There are two access panels on the timing chain cover, one houses the timing chain tensioner, one houses the water pump.
First thing you do is create some space to work in because there is practically none. Remove the alternator belt and its tensioner pulley. You can also remove the front engine mount, the one between the passenger side fender and the engine. I did not do this. My Maxima had no AC, the compressor and the steel AC line, that runs right over your narrow work space, I had already removed which I felt provided me enough space to work for this repair. It will be easier with that front engine mount gone though.
Once you give yourself some room to work, you need to drain the radiator and the oil. There’s a little plug on the underside of the radiator.
Then open the timing chain tensioner access panel. Line it with paper towels to fill the gaps - you do not want hardware falling into your timing chain cover and yes, you will probably be dropping stuff, it’s an extremely narrow work space.
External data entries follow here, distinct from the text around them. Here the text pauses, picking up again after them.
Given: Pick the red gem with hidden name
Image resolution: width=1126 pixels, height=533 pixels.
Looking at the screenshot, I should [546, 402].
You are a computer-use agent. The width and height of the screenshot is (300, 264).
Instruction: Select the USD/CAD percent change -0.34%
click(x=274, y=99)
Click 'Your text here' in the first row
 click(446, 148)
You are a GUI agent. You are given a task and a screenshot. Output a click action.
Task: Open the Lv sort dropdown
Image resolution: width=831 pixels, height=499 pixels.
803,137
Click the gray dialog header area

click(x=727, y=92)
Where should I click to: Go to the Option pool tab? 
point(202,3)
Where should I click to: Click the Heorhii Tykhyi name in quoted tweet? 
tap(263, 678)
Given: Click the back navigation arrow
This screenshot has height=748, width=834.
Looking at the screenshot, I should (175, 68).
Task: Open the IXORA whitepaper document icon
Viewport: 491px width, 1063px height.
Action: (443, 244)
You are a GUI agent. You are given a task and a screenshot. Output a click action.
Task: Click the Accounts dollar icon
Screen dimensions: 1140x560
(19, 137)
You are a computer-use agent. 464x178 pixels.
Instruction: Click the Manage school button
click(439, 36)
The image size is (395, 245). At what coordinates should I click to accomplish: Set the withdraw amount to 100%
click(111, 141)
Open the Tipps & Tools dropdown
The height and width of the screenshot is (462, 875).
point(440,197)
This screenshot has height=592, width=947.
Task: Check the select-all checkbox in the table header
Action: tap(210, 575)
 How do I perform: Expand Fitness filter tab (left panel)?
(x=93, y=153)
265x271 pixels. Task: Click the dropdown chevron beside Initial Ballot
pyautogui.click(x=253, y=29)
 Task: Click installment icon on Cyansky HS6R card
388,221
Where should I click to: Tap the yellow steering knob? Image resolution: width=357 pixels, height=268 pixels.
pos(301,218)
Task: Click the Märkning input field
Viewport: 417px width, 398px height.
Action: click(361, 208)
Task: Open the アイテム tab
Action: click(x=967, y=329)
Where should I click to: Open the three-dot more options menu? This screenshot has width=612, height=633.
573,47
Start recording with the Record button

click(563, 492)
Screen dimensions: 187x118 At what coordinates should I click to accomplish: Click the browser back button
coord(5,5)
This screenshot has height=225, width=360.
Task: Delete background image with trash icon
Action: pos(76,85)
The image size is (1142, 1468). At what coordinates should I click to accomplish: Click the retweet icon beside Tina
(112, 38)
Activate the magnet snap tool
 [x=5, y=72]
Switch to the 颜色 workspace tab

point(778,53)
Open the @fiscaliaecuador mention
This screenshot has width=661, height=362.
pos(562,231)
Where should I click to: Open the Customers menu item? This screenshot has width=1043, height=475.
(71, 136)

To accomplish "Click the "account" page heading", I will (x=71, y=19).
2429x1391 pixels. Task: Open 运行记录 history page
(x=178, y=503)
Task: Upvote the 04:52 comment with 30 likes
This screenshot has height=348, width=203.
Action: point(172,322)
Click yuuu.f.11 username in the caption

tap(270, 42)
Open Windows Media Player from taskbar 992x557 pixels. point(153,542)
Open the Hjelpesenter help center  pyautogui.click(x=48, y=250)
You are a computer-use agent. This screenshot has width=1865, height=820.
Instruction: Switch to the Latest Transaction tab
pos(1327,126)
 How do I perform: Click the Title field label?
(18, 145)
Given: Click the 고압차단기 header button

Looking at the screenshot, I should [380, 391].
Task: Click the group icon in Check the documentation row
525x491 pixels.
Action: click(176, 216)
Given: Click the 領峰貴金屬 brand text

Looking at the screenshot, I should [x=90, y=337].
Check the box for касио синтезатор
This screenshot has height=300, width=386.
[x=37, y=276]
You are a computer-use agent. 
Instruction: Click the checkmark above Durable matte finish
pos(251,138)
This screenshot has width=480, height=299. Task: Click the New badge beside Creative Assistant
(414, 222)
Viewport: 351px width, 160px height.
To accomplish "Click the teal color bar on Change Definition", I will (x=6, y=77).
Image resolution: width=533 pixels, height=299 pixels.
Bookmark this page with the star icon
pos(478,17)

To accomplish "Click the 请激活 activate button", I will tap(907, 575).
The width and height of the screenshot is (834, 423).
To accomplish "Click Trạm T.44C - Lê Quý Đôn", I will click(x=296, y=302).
The timing chain tensioner has a spring + piston pressing against a plastic chain guard to give the timing chain tension. You need to compress the spring + piston to remove it after you unbolt it. I pushed the piston down with a screwdriver while pulling the tensioner out. It’s a pain in the ***. There’s a tiny hole in the tensioner that can fit something like a sewing needle that will keep the spring compressed. You’ll need it compressed with something like a needle for the reinstalling step.
Once the timing chain tensioner is removed, throw a socket, ratchet on your crank pulley and turn the engine COUNTER-CLOCKWISE about 10 degrees, tiny rotation. This will transfer the timing chain slack from the tensioner side of the crank sprocket to the water pump side.
Then, open up the water pump access panel. Remove the chain from the pump gear’s teeth, it should be loose from transferring the chain slack over. There are three bolts that are I think 8mm if I remember, that are holding the pump in place. Remove them. When they’re out, you can then start to jack the pump out. Nissan designed the pump so that you can put 2 bigger sized bolts (you can buy from the hardware store. you’ll have to look up the size, I can’t remember) in the same spot you took the water pump bolts out. Put the bigger jack bolts in opposing corners of the pump of course. The bigger bolts will fit in the water pump bolt slots where the 8mms were, the pump bolt holes have two layers of thread sizes, but the bigger bolts will not fit into the holes in the engine block where the 8mm bolts came out of. What will happen is, as you tighten them, the bolts will push against the block, stay in place and the pump will move up the bolt threading and be jacked out. Do a turn or even half turn on one bolt, then the other, back and forth, otherwise it will be crooked, stress the material.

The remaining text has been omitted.